In February, a rail workers’ strike in Sydney was banned under a clause that enables the Fair Work Commission to stop strikes that “cause significant economic harm to the employers or employees” involved, or “cause significant damage to the Australian economy or an important part of it”.
In other words, strikes that are effective can be banned. This clause was not some holdover from a previous Liberal regime: it was written into Australian industrial law in 1992 by the Labor government of Bob Hawke and Paul Keating.
Defiance of these laws is possible – even essential. It’s also expensive. In fact, industrial murder is cheaper than going on strike in Australia. The highest fines imposed on a company for killing a worker through dangerous workplaces are around $1million. This is what Toll Shipping was fined after a wharfie was killed at Melbourne’s Webb Dock in 2014.
Typically, however, penalties for workplace fatalities are only a fraction of this – construction tycoon Daniel Grollo paid only $250,000 in fines for the death of three pedestrians after a wall collapsed on his construction site in Swanston Street, Melbourne, in 2013.
Compare that with the $2.4 million dollars in fines imposed on the CFMEU construction division last year for a single strike – a two-day stoppage and picket by workers at the Barangaroo construction site in Sydney in 2014, against the unjust sacking of a union delegate and health and safety rep.
Attacks on workers’ rights extend well beyond the right to strike. Companies like Esso and CUB impose wage cutting agreements with court approval. The Fair Work Commission now routinely approves employer applications to abolish EAs, threatening workers with a return to threadbare legal minimums and shredding generations of hard-fought-for conditions.
The Fair Work Ombudsman is pathetically ineffective at enforcing even the legal minimum at millions of Australian workplaces – but is increasingly active in fining unions that strike to maintain jobs and workplace conditions. And the list goes on.
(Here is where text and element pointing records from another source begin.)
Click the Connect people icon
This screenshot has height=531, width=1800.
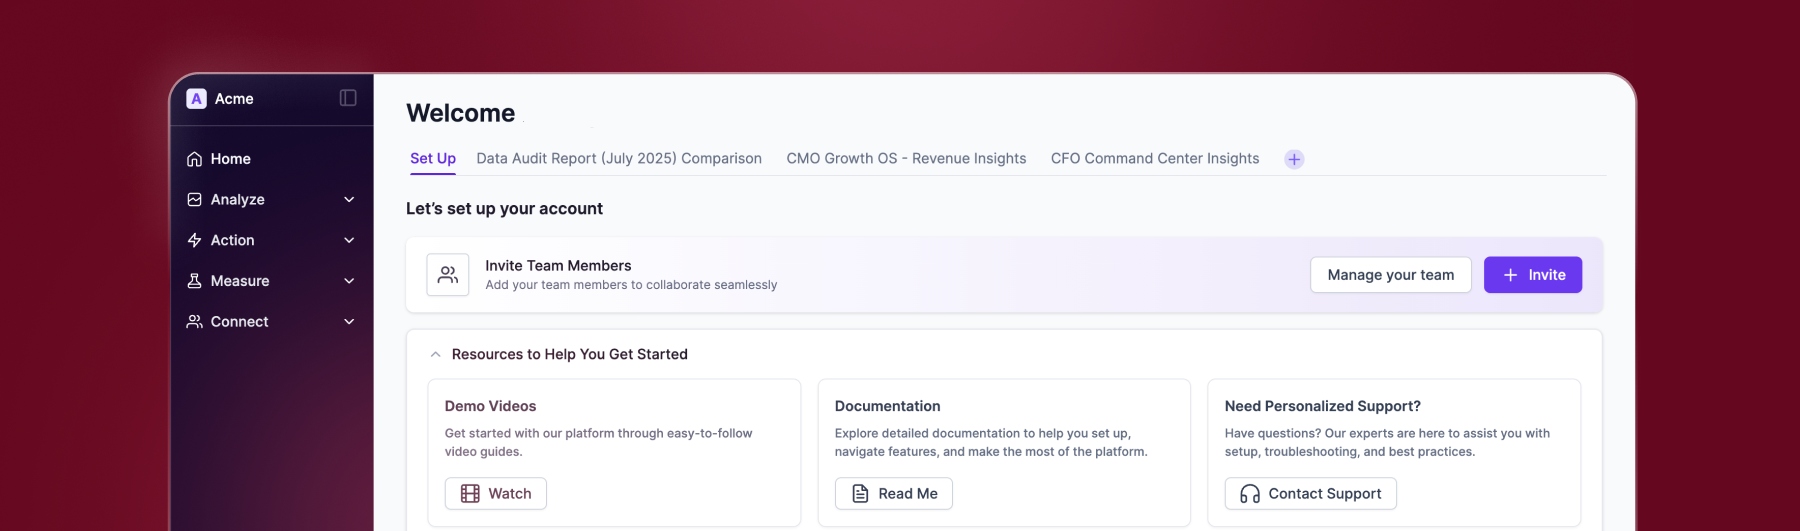coord(195,322)
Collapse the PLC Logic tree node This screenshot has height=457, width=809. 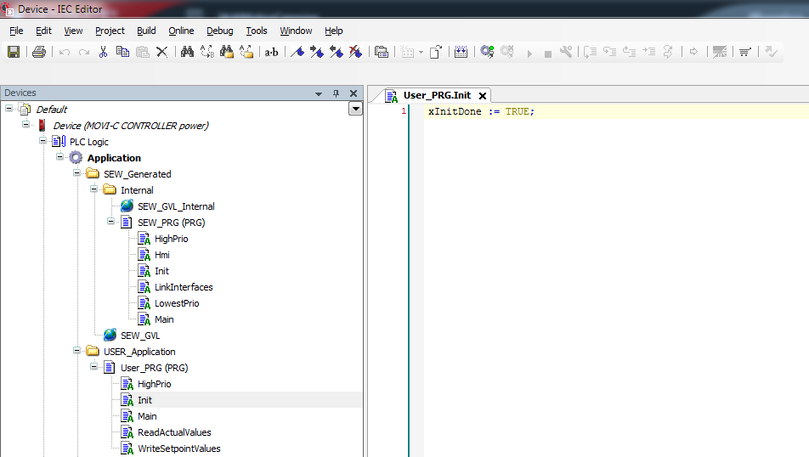43,142
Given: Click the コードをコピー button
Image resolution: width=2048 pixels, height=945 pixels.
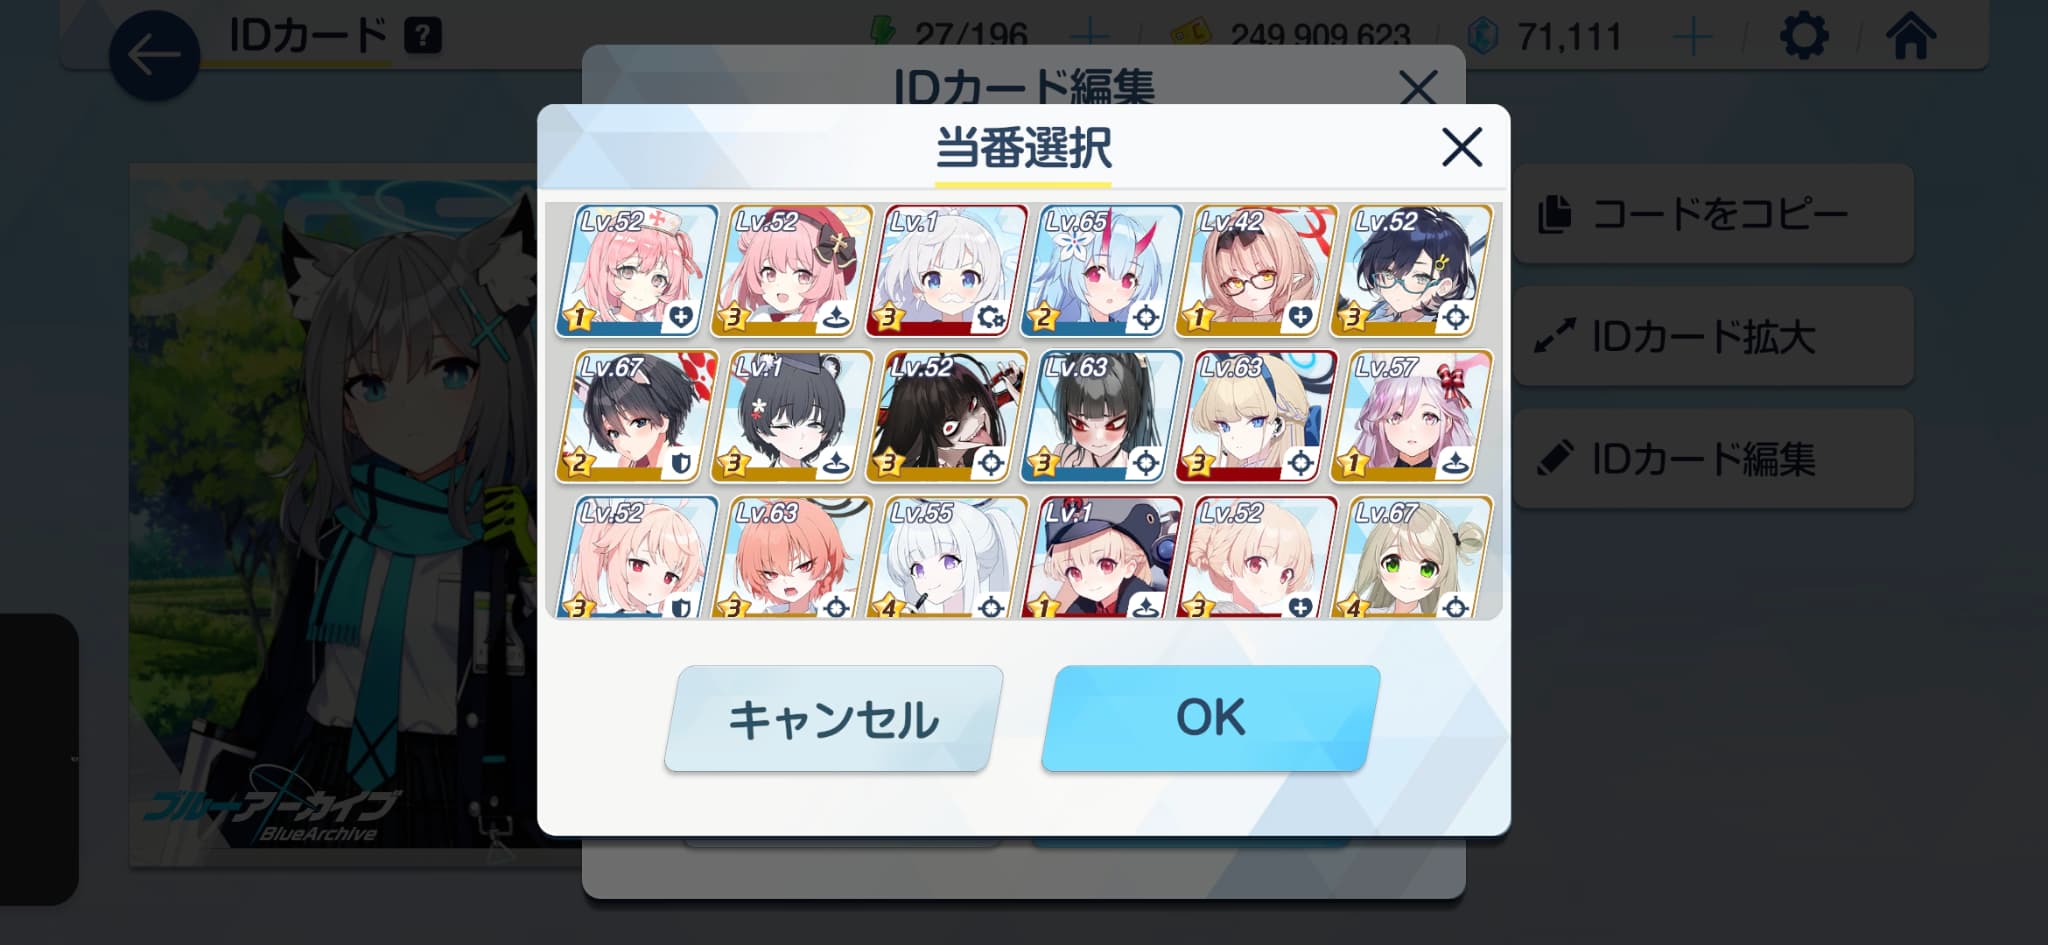Looking at the screenshot, I should coord(1713,214).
So the union movement’s attempt, through the Change the Rules campaign, to put issues like this at the heart of Australian political life is long overdue.
With thousands of others, socialists have been signing up to Change the Rules and will be active in our workplaces to promote the campaign and build attendance at the rallies. As material becomes available, it’s important for every militant to get it around our workplaces to encourage discussion of the issues and participation in campaign actions.
Strikes and demonstrations are the most powerful motor of any campaign. In 2005, John Howard rammed through his vicious anti-worker WorkChoices laws. Media stories generated mass revulsion against the laws (such as the story of Annette Harris, a Coffs Harbour retail worker offered a contract that stripped all penalty rates and allowances in return for an over award payment of just two cents per hour).
But the mass strikes and demonstrations, called at first by the left unions in Victoria, gave our side hope and powered the campaign. Tragically, these strikes were reined in by the ACTU before they came anywhere near to a campaign of mass defiance that could have killed Howard’s laws stone dead.
This time around, Victoria and the Australian Capital Territory seem to be the only places considering a daytime stop-work rather than a weekend rally (for full list of events, go to www.australianunions.org.au/12_days_of_action).
Our movement shouldn’t be handing the ALP a blank cheque on what changes to implement. After all, almost all of the laws we’re protesting against were passed by Labor governments or left on the books by Labor when in office. In one respect, the Change the Rules campaign is a step forward from the ACTU’s anti-WorkChoices campaign: at least there is campaign material available online that spells out (in general terms) the changes our movement demands.
But this material is inadequate in the most crucial area – the right to strike. A single vague line is buried in a long document: “Workers’ rights to withdraw their labour must be aligned to ILO standards”. A campaign that aims to create a sense of expectation and political pressure from workers around this question, and a preparedness to act on this sentiment, needs to focus on this core demand.